While it is common for such accusations to be met with attacks on the accuser, the Republicans have decided to focus on attacking the Democrats rather than Blasey. This is, of course, after some efforts to attack the alleged victim. From a pragmatic standpoint, this is a smart approach. After all, the #MeToo movement has (at least temporarily) made it so that attacking purported victims tends to be either ineffective or counterproductive. Once the #MeToo movement fades, this might change, and the old tactics might become the standard once again.
As would be expected, one of the main responses to the accusation by Blasey is that the Democrats are using her accusation as a political tool to slow down the process. As of this writing, Blasey has stated that she wants the FBI to investigate the matter before she testifies. This could be a reasonable request: Blasey does not want to go before congress in a mere “he said, she said” situation. An FBI investigation would provide much more in the way of facts, thus allowing the accusation to be supported or countered. Blasey’s supporters have claimed that this desire to have the FBI investigate is additional evidence that she is telling the truth. If she were lying, she would not want the FBI to investigate the matter and show that her claim is untrue.
Those who are critical of Blasey can contend that she runs no risk by asking the FBI to investigate the incident even if they find nothing to support her claim (or even evidence against it). They can also point out that this investigation would delay the confirmation process and argue that the Democrats are trying to slow down matters until the upcoming election. While these points are relevant in terms of showing that the Democrats have an interest in the matter (which biases them), they obviously do not prove that Blasey is lying. After all, the accusation can both be true and be used by the Democrats to slow down the process. As such, the fact that the Democrats are benefiting from the accusation does not disprove the claim. What is needed is, of course, evidence for or against the claim.
While Blasey claims that Kavanaugh assaulted her, he denies it. Blasey also alleges that Mark Judge was present at the incident. Both men deny the event occurred and even deny being at the party. Since Blasey claims that only Kavanaugh and Judge were present, the only available evidence at this time is their assertions, thus making this a “he said, she said” scenario. However, since Judge and Kavanaugh deny attending the party, there would be witnesses for that claim. There is, however, the obvious problem that people would be asked to recall who attended a party over thirty years ago (assuming there is no other evidence, such as photos).

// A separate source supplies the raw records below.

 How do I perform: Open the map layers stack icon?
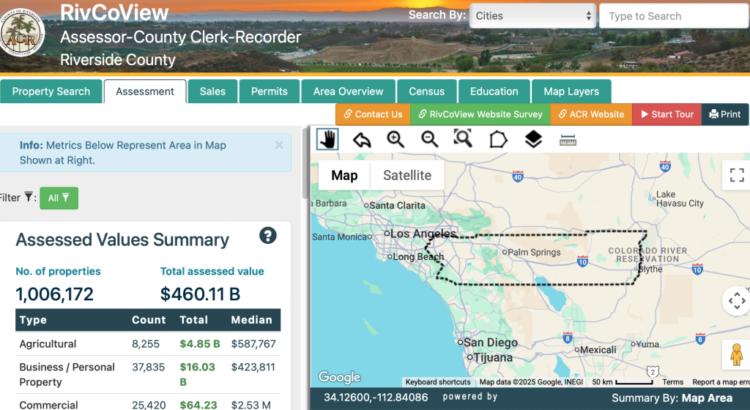[533, 139]
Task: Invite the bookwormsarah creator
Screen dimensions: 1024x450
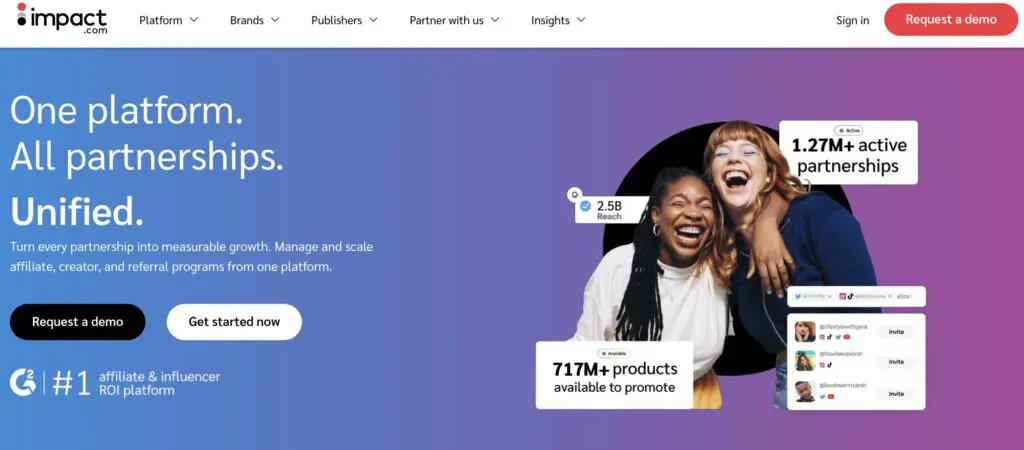Action: [896, 394]
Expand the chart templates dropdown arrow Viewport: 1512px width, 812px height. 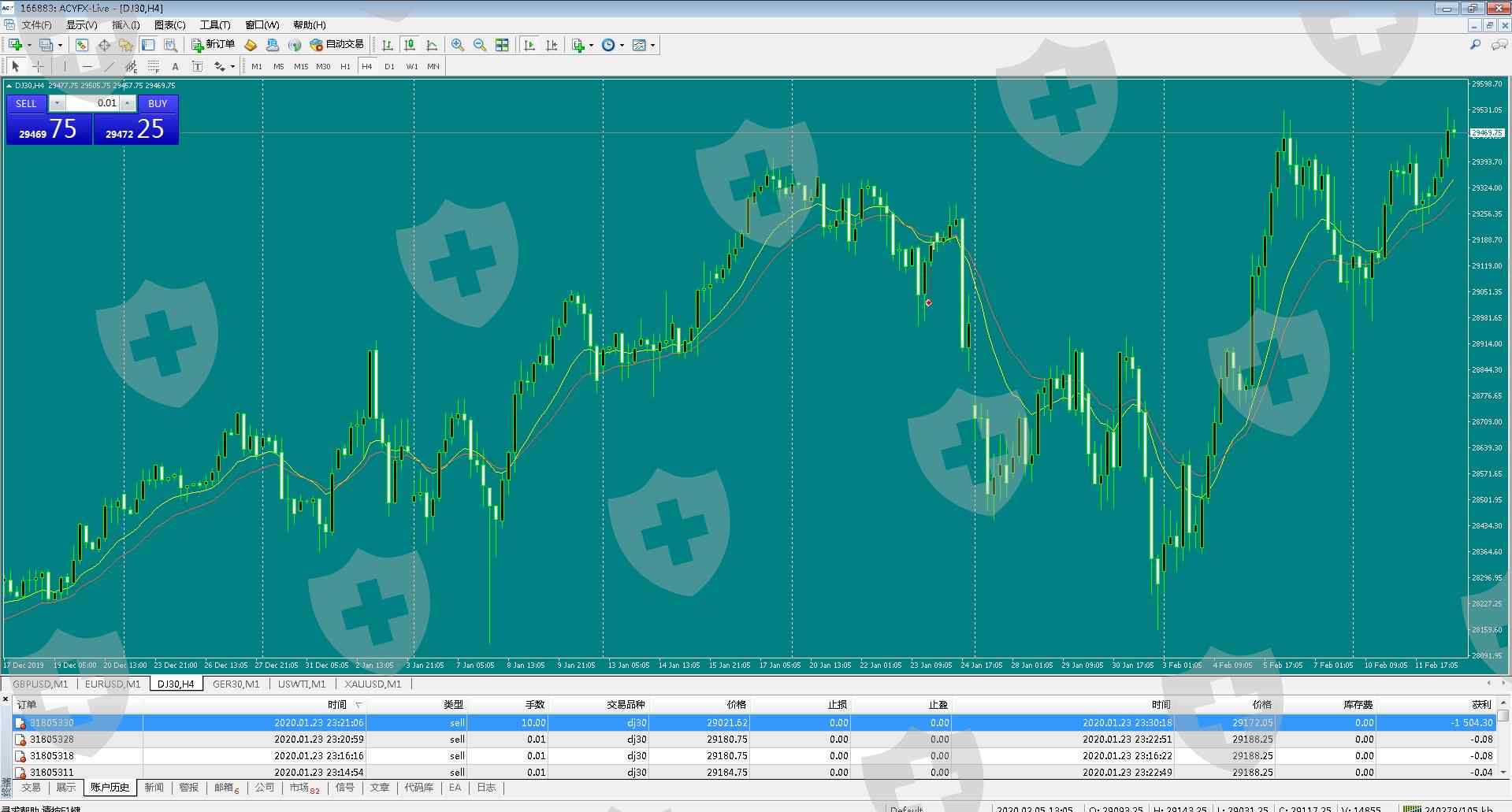(x=652, y=45)
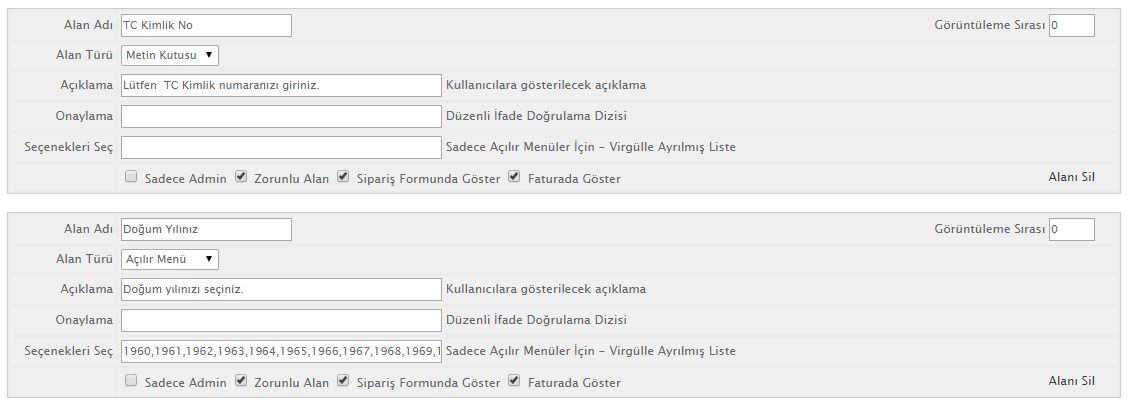Open the Açılır Menü field type dropdown

click(x=170, y=260)
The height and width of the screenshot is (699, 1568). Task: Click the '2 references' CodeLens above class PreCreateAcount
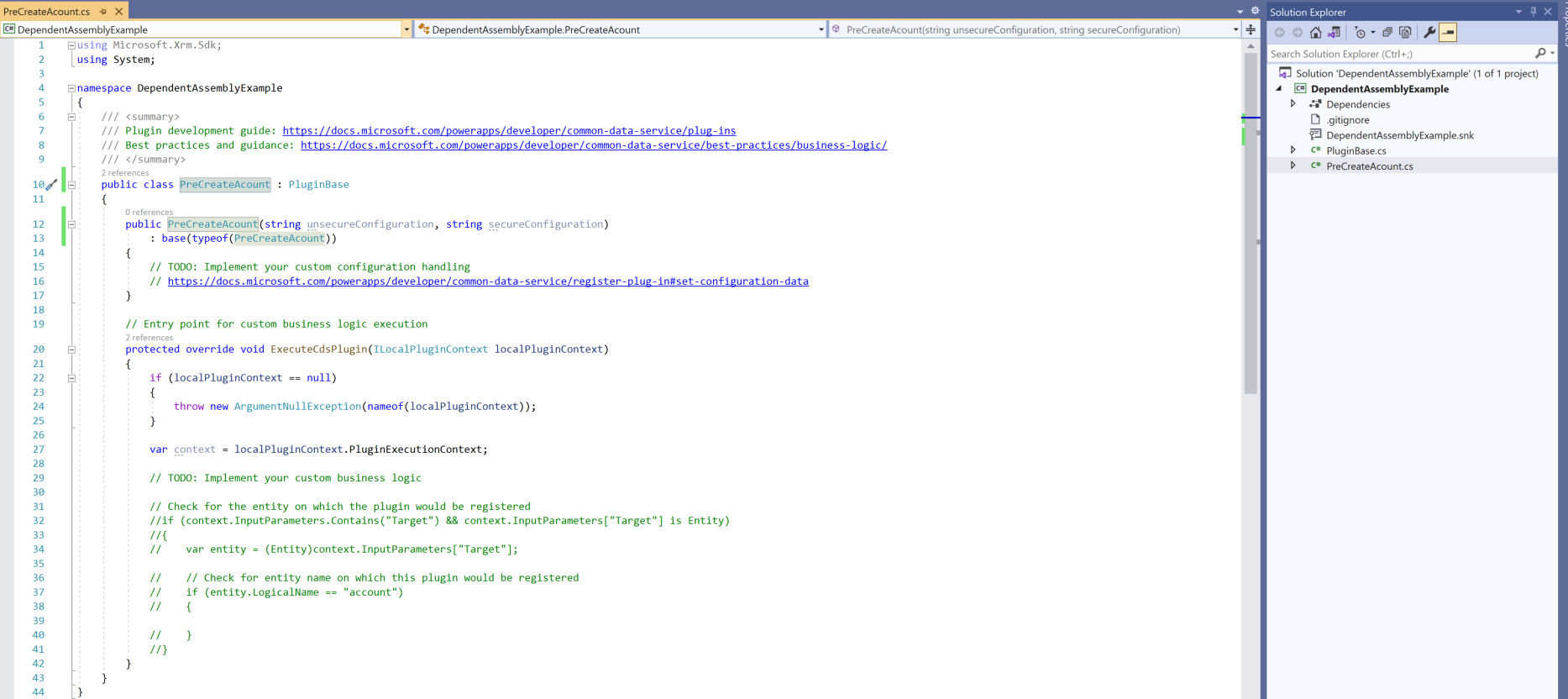click(x=125, y=173)
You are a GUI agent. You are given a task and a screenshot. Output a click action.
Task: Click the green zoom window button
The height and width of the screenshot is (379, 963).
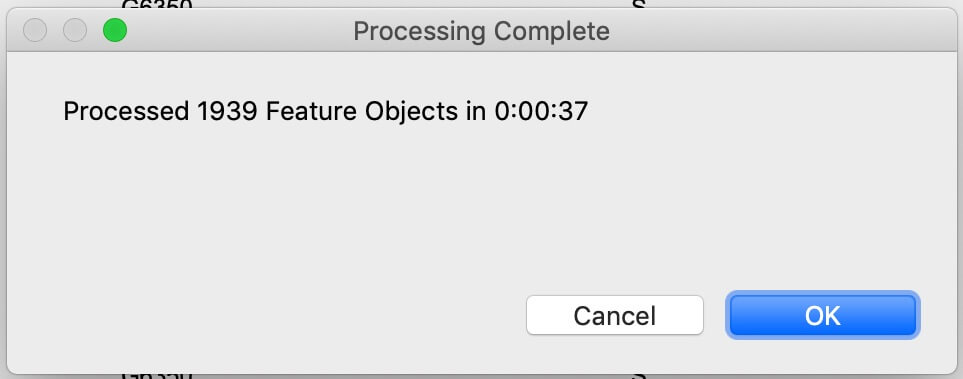(115, 30)
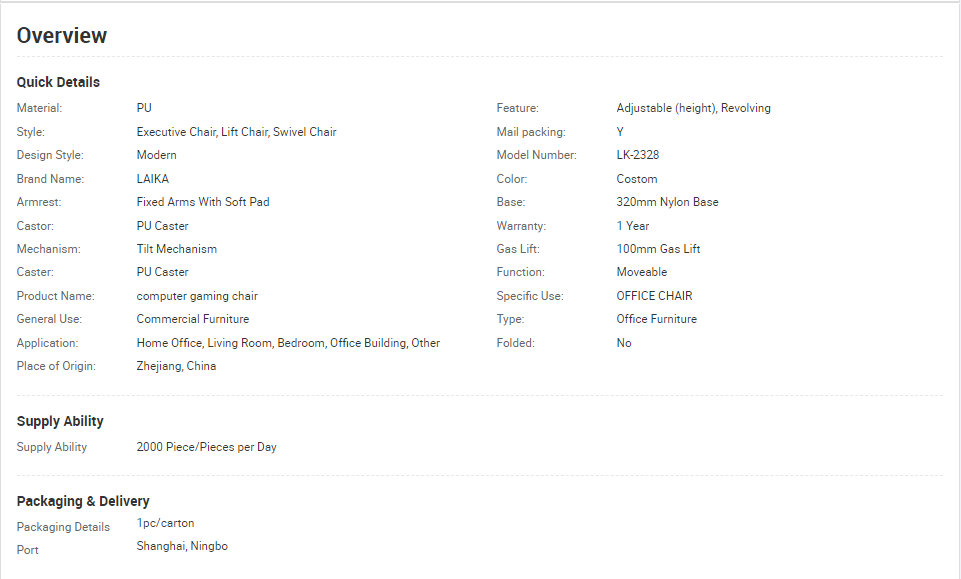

Supporters of Blasey do point to 2012 notes from a therapist in which Blasey mentions being attacked and that she told her husband one of the men was Kavanaugh. While this does provide some support for her claim, an objective analysis does reveal some problems. One point of concern is that the 2012 therapist notes are based on what she said—so if her claim is in doubt now, pointing out that she also made it earlier would not address that doubt. A second point of concern is that her husband is, one would infer, biased in her favor. This does not mean that he is not telling the truth, but it does impact his credibility. What the notes do, however, is provide evidence that she did not suddenly make up an incident in 2018 to use against Kavanaugh. However, this does not prove that her claim about Kavanaugh is true.
One point raised against Blasey is the fact that she waited until now to bring this matter to light. This does lend some apparent credence to the claim that the accusation is being made simply to slow down the process until the elections. However, there are some plausible replies to this delay. As has often been noted, women who bring forth such accusations against powerful men (or men in general) tend to be subject to doubt, abuse and attacks. Even when the accusations are credible, it is often the victim who is shamed and blamed. As such, it is not surprising that Blasey would have been reluctant to come forward in the past. In terms of being willing to do so now, her supporters could point to the fact that the #MeToo movement has made coming forward less awful (although Blasey claims she is getting death threats). There is also the fact that there is a great deal at stake, since Kavanaugh is being nominated for the Supreme Court. Naturally, her detractors will focus on the fact that so much is at stake that a person might be willing to lie to achieve a political end. While deceit has always been a political tactic, the Trump administration has made it an everyday tool—so it is natural that the Republicans would suspect deceit.
Unless additional evidence is forthcoming, the assessment of the claim comes down to a matter of assessing the plausibility of the claim itself and the relative credibility of the witnesses. That a drunk young man would assault a young woman at a party has considerable plausibility. However, the plausibility of this general claim does not prove that Kavanaugh engaged in the alleged assault. Assessing this is a matter of assessing the relative credibility of those allegedly involved. Naturally, people will tend to be influenced by their political views and values. Democrats, obviously enough, will tend to believe Blasey and Republicans will tend to favor Kavanaugh.